- Location of Mainz-Hechtsheim within Mainz
- Mainz-Hechtsheim Mainz-Hechtsheim
- Coordinates: 49°57′37″N 8°16′49″E﻿ / ﻿49.96028°N 8.28028°E
- Country: Germany
- State: Rhineland-Palatinate
- District: Urban district
- City: Mainz

Government
- • Mayor (2019–24): Ulrike Cohnen (CDU)

Area
- • Total: 14.043 km^{2} (5.422 sq mi)

Population (2024)
- • Total: 15,655
- • Density: 1,100/km^{2} (2,900/sq mi)
- Time zone: UTC+01:00 (CET)
- • Summer (DST): UTC+02:00 (CEST)
- Postal codes: 55129
- Dialling codes: 06131
- Website: mainz.de

= Mainz-Hechtsheim =

Hechtsheim is a borough of the Rhineland-Palatinate state capital Mainz, Germany.
With an area of 1,404 hectares, it is the largest district in the city.

== History ==
On 17 May 808, Hehhidesheim was first mentioned in writing by the Princely Abbey of Fulda. However, like other "-heim" places in Rheinhessen, it was probably founded much earlier.

On the Hechtsheimer Höhe, since then called Frankenhöhe, around 300 graves from the period around 500 AD to the second half of the 7th century AD were excavated between 1980 and 1983 by the Mainz State Archaeology Department under the direction of Dr. Gerd Rupprecht. In the beginning of the 20th Century, several graveyards, containing weapons, arrowheads and broken ceramic vessels from the Frankish period were also found inside the village.

On 20 December 1943, Hechtsheim was bombed for the first time and the town was badly damaged. On 19 October and 28 December 1944, the town was bombed again. The American Army occupied the Hechtsheim district on 21 March 1945.

After the end of the Second World War, the American Army established a Rheinwiesenlager (Prisoner camp) in Hechtsheim in May 1945. This was one of 23 camps in which more than a million former Wehrmacht soldiers were interned. The Hechtsheim camp was located below the communications barracks built in 1938 - today's Kurmainz barracks. Around 25,000 Wehrmacht members, mainly from the Sudetenland and Hungary, were housed in the camp. The lives of the prisoners of war were marked by hunger, disease and inadequate hygienic conditions. In the initial phase, most prisoners had to camp unprotected in the open air for weeks. The US Army was responsible for this camp from May to 9 July 1945. Then French forces took over until it was dissolved in October/November 1945. At least 171 prisoners died, which were buried in the Hechtsheim cemetery.

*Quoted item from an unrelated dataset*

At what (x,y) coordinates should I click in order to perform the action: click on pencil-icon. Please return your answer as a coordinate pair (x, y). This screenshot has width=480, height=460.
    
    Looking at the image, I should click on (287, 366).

After the Second World War and the new reorganisation of the region, Hechtsheim became a municipality in the district of Mainz (Rhineland-Palatinate). In the 1950s, it benefited from the development of its commercial area. In 1969, Hechtsheim was incorporated into the city of Mainz as a district (Ortsbezirk) called Mainz-Hechtsheim.